## start Available records
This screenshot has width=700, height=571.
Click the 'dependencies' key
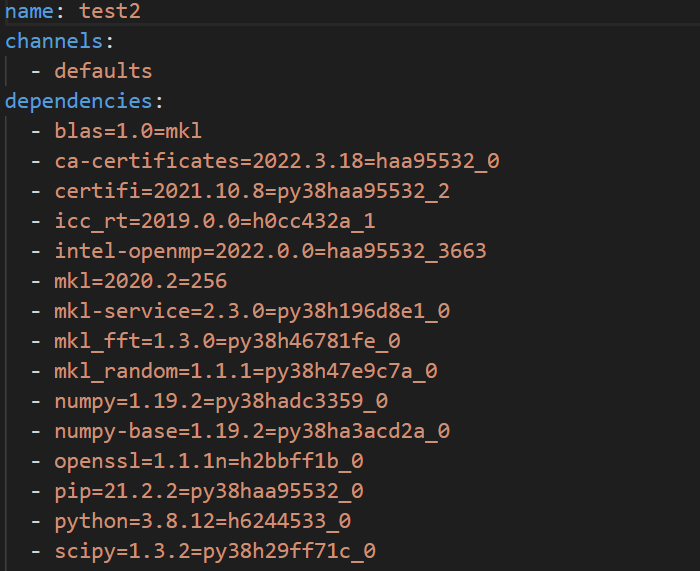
## end Available records
## start Available records
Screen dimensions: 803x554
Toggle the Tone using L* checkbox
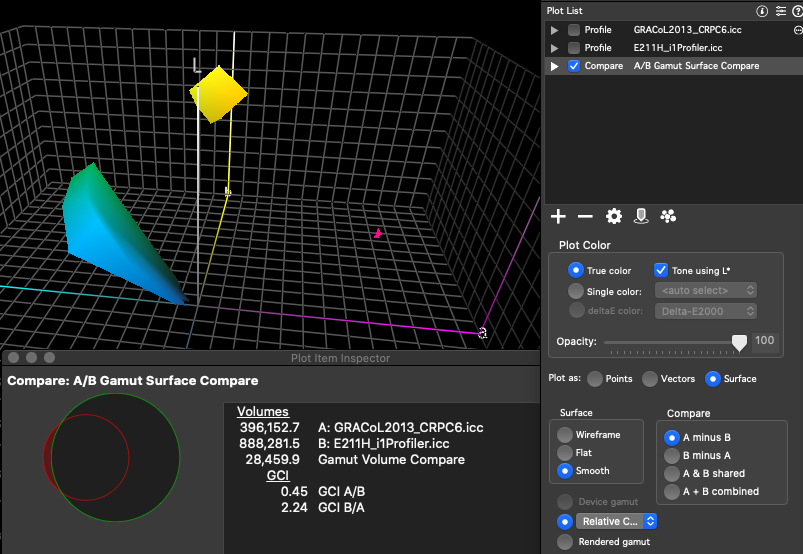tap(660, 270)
## end Available records
## start Available records
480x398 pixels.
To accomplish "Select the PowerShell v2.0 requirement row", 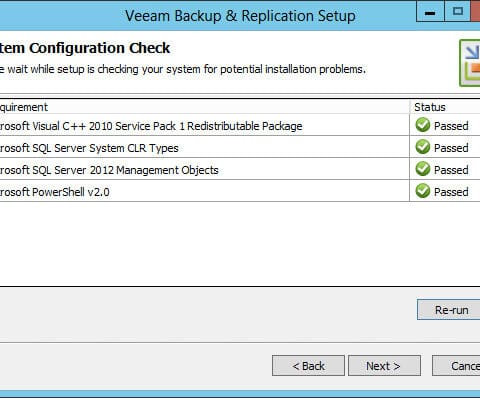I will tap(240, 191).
## end Available records
# Instructions to follow
Please replace "checkbox" with "check box" in the part of the entries that opens with the line containing "Screen dimensions: 803x554" and closes with the line containing "tap(660, 270)", both lines included, and give back only that part with nothing else changed. Leave the pictures out of your answer.

# Result
Screen dimensions: 803x554
Toggle the Tone using L* check box
tap(660, 270)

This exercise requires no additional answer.